Namun, dia berkata, “Kamu harus mengambilnya,” ia terus mendesakku, tapi tetap aku tolak, sampai dia pergi meninggalkanku. Tak lama berselang, aku meninggalkan Mekah dengan menaiki sebuah kapal. Di tengah pelayaran, kapal yang kutumpangi bocor dan tenggelam. Banyak penumpang dan harta bawaan yang tenggelam, sedangkan aku selamat dengan berpegangan pada sebuah potongan kayu kapal. Arus laut
menghanyutkanku entah kemana.
Singkat cerita, aku terdampar di sebuah pulau yang ditinggali oleh sekelompok orang. Tak tahu harus  kemana, aku masuk ke sebuah masjid  dan membaca al-Qur’an. Ternyata, banyak orang yang mendengar
bacaanku. Mereka berkumpul di sekelilingku dan berkata, “Ajarkan kami al-Quran.” Sejak saat itu aku mengajarkan al-Qur’an kepada mereka sampai aku berhasil mengumpulkan banyak uang sebagai hasil jerih payahku mengajarkan al-Qur’an.

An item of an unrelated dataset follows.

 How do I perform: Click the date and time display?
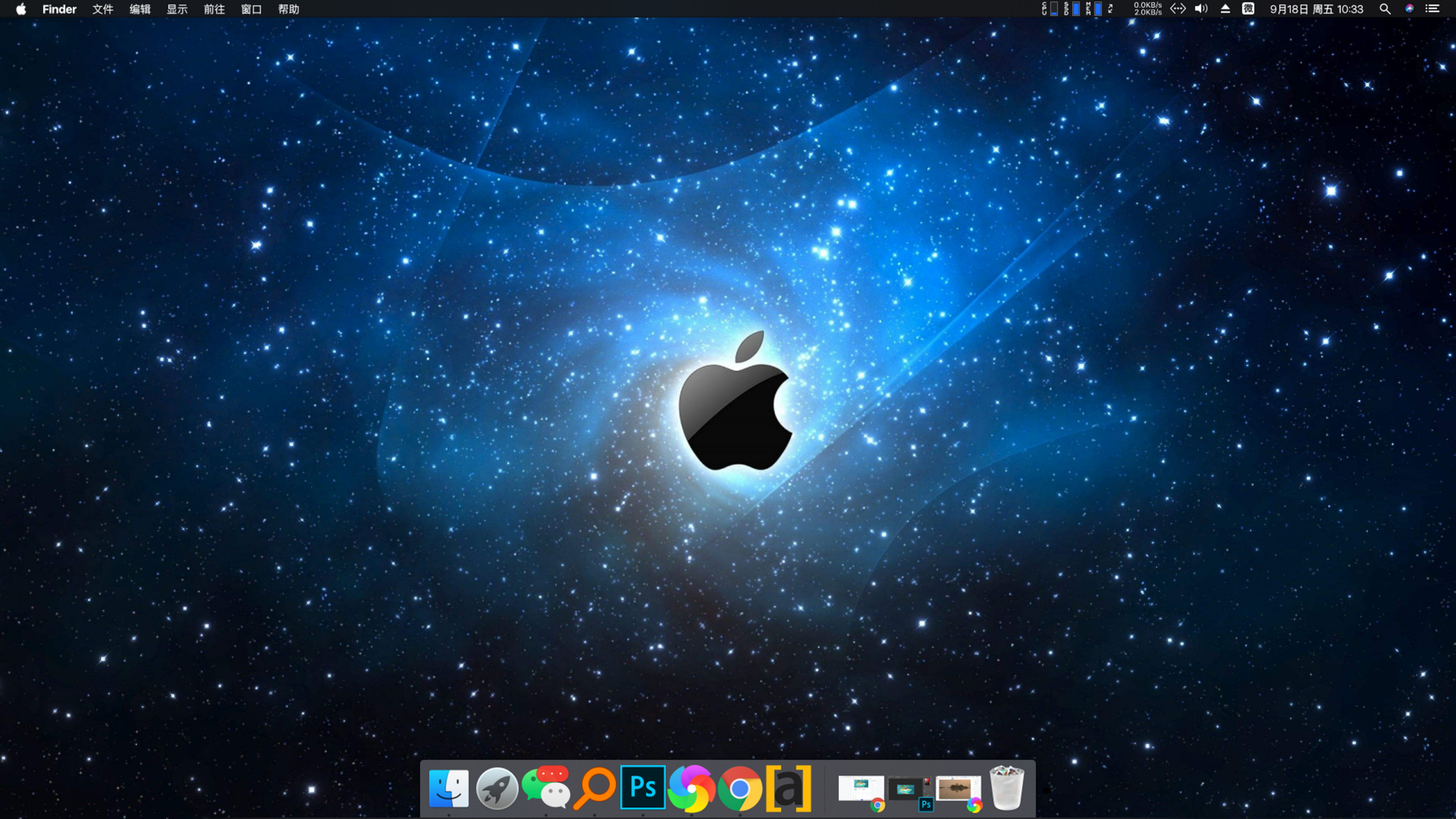pos(1318,9)
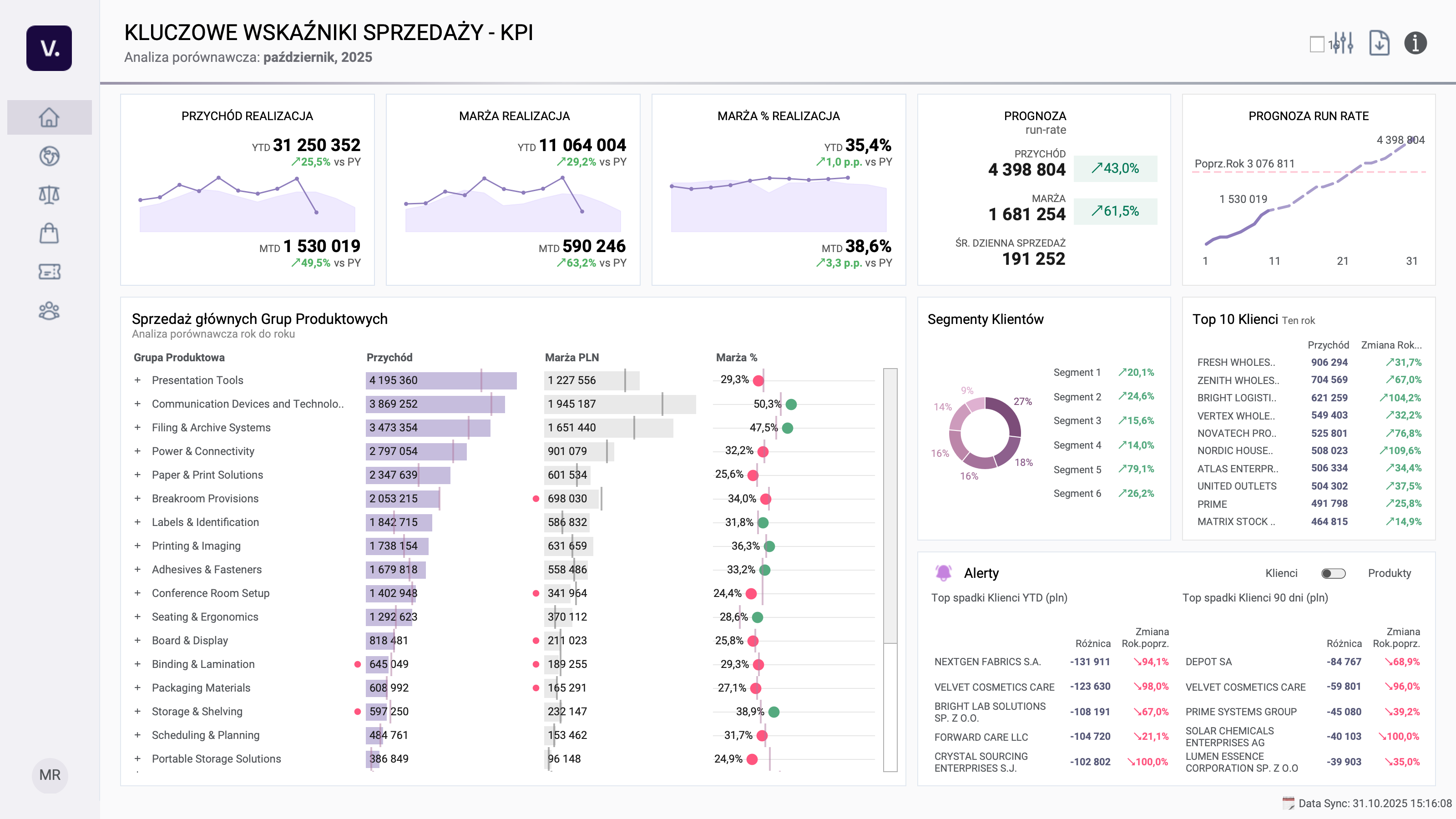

Waktu berlalu, sampai suatu saat ketika aku sedang membaca lembaran mushaf Qur’an di masjid, beberapa orang bertanya kepadaku, “Apakah kamu dapat menulis?” “Ya,” jawabku. “Tolong ajari kami tulis menulis,” kata mereka.
Tak lama berselang, mereka kembali bersama anak-anak dan para pemuda untuk kuajari tulis-menulis. Sekali lagi aku berhasil mendapatkan uang banyak sebagai hasil jerih payahku mengajar mereka tulis-menulis. Waktu berlalu, ketika pada suatu hari orang-orang datang kepadaku menyampaikan sesuatu, “Ada seorang gadis yatim yang kaya tinggal di sini, kami memintamu untuk menikahinya,” ujar mereka. Aku terkejut mendengar permintaan mereka. Aku menolaknya, tetapi mereka terus mendesakku, sampai aku tak kuasa menolak permintaan mereka.
Ketika dipertemukan dengan gadis yatim itu, aku terkejut, karena gadis itu mengenakan kalung yang dulu pernah kutemukan dan telah kukembalikan kepada pemiliknya. Mataku tak berkedip melihat kalung di lehernya itu, sampai orang-orang di sekelilingku berkata, “Wahai Syaikh, mengapa kau hancurkan hati gadis itu dengan lebih memperhatikan kalung di lehernya dan mengabaikannya.”

Aku ceritakan kisahku dan kalung itu dari awal. Selesai mendengar ceritaku, tiba-tiba mereka menyerukan takbir dan tahlil, sampai hampir seluruh penduduk pulau itu mengetahui apa yang terjadi. Dengan heran aku bertanya, “Apa gerangan yang terjadi?”

Salah seorang dari mereka berkata, “Kakek tua yang menerima kalungnya darimu adalah ayah gadis ini. Dulu, dia pernah berdoa, ‘Aku tidak pernah menemukan seorang muslim seperti pemuda yang mengembalikan kalungku ini. Oleh karena itu, ya Allah, pertemukan aku dengannya untuk aku jodohkan dengan anakku.’”
Kini, aku telah menikah dengan gadis yatim itu sampai kami dikaruniai dua orang anak. Beberapa saat kemudian, istriku wafat, meninggalkan kalung mutiara dan dua orang anak.
Setelah anakku meninggal, tinggallah aku dengan kalung bersejarah itu. Kalung itu lalu kujual seharga 1000 dinar dan kulanjutkan hidupku dengan hartaku itu.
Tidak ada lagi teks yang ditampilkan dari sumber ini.